MANAGEMENT'S DISCUSSION AND ANALYSIS
OF
FINANCIAL CONDITION AND RESULTS OF OPERATIONS
RESULTS OF OPERATIONS
Sales of $10.4 million for the three months ended January 31, 1996 were 22%
higher than the $8.5 million reported for the comparable period one year
earlier. Year-to-date sales of $32.8 million were 31% higher than the $25.1
million for the nine months ended January 31, 1995. Sales were up at all
businesses due to broad based demand increases in many existing served markets
and selective penetration of new markets and customers.
Operating income for the most recent quarter was $0.3 million compared with a
$0.2 million operating loss for the quarter one year earlier. Year-to-date
operating income was $2.7 million compared with $0.7 million last year. The
majority of the year-to-year improvement is related to increased volume, a more
profitable mix of business, and improved margins on new programs, partially
offset by increased selling, general and administrative expense associated with
the substantially higher activity levels.

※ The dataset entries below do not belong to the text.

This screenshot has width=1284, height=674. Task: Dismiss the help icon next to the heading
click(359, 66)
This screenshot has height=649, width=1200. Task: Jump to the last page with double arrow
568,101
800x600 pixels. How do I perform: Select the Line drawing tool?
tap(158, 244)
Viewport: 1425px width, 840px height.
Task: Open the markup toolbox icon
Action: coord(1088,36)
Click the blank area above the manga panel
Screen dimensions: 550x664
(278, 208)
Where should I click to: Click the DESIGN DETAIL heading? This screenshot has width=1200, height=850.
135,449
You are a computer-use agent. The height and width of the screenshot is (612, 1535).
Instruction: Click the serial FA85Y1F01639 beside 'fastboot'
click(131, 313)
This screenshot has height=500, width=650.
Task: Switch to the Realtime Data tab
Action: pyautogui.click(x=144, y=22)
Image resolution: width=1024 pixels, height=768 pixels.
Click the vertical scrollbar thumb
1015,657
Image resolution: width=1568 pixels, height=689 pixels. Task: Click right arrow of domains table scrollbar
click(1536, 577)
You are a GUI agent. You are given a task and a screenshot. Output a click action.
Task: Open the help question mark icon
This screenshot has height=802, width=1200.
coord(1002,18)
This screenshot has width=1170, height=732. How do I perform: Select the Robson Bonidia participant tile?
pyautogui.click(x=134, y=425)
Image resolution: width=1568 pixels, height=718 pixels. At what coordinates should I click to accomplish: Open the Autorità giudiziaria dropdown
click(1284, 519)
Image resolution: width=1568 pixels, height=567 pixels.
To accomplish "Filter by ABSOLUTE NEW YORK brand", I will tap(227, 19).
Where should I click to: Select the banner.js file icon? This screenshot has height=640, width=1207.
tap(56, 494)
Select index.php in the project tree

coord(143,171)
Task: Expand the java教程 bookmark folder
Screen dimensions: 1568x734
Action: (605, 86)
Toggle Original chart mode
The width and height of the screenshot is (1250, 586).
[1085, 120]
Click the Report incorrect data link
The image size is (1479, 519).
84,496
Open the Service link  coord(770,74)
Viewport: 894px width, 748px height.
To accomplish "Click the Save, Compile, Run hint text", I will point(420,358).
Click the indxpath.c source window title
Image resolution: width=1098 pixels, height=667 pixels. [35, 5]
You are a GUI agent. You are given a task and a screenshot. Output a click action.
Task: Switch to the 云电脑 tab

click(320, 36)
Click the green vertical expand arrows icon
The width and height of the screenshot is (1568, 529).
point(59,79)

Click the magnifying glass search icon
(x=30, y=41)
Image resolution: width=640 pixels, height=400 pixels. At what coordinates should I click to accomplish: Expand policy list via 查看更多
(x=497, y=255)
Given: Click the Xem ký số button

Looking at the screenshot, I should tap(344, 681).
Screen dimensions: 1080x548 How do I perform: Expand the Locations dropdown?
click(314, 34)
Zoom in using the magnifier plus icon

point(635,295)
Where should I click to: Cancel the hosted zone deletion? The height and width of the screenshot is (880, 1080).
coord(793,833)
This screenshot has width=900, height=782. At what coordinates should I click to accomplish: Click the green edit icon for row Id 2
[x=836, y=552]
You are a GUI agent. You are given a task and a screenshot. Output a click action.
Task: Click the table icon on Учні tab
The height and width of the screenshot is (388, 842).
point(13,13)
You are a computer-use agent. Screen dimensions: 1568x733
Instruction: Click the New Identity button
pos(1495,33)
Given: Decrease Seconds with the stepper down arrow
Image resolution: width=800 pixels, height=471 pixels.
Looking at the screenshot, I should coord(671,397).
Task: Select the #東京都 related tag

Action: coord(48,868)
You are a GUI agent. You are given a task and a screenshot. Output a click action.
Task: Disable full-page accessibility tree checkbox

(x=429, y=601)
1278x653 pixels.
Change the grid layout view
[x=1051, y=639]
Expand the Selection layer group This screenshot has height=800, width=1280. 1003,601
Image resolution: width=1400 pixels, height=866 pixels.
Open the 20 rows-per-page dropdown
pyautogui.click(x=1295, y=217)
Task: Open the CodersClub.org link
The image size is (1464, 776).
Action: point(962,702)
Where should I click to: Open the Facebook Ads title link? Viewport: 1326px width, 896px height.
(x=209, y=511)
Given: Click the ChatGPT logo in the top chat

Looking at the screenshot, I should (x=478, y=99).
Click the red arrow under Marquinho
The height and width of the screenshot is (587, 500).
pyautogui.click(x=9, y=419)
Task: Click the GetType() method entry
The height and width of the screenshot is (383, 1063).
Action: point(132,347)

The $0.1 million net loss for the most recent quarter compares to a net loss of
$0.6 million for the three-month period one year earlier. Year-to-date net
income of $0.9 million was $1.6 million better than the $0.6 million net loss
for the nine-month period one year earlier. The improvement is directly related
to the volume and mix changes discussed earlier, partially offset by an increase
in the tax provision for the current year of approximately $0.6 million.
On February 16, 1996, the Registrant executed a definitive merger agreement with
Vernitron Corporation. The transaction is subject to the successful completion
of the normal pre-closing activities. Closing is expected during the second
calendar quarter of 1996.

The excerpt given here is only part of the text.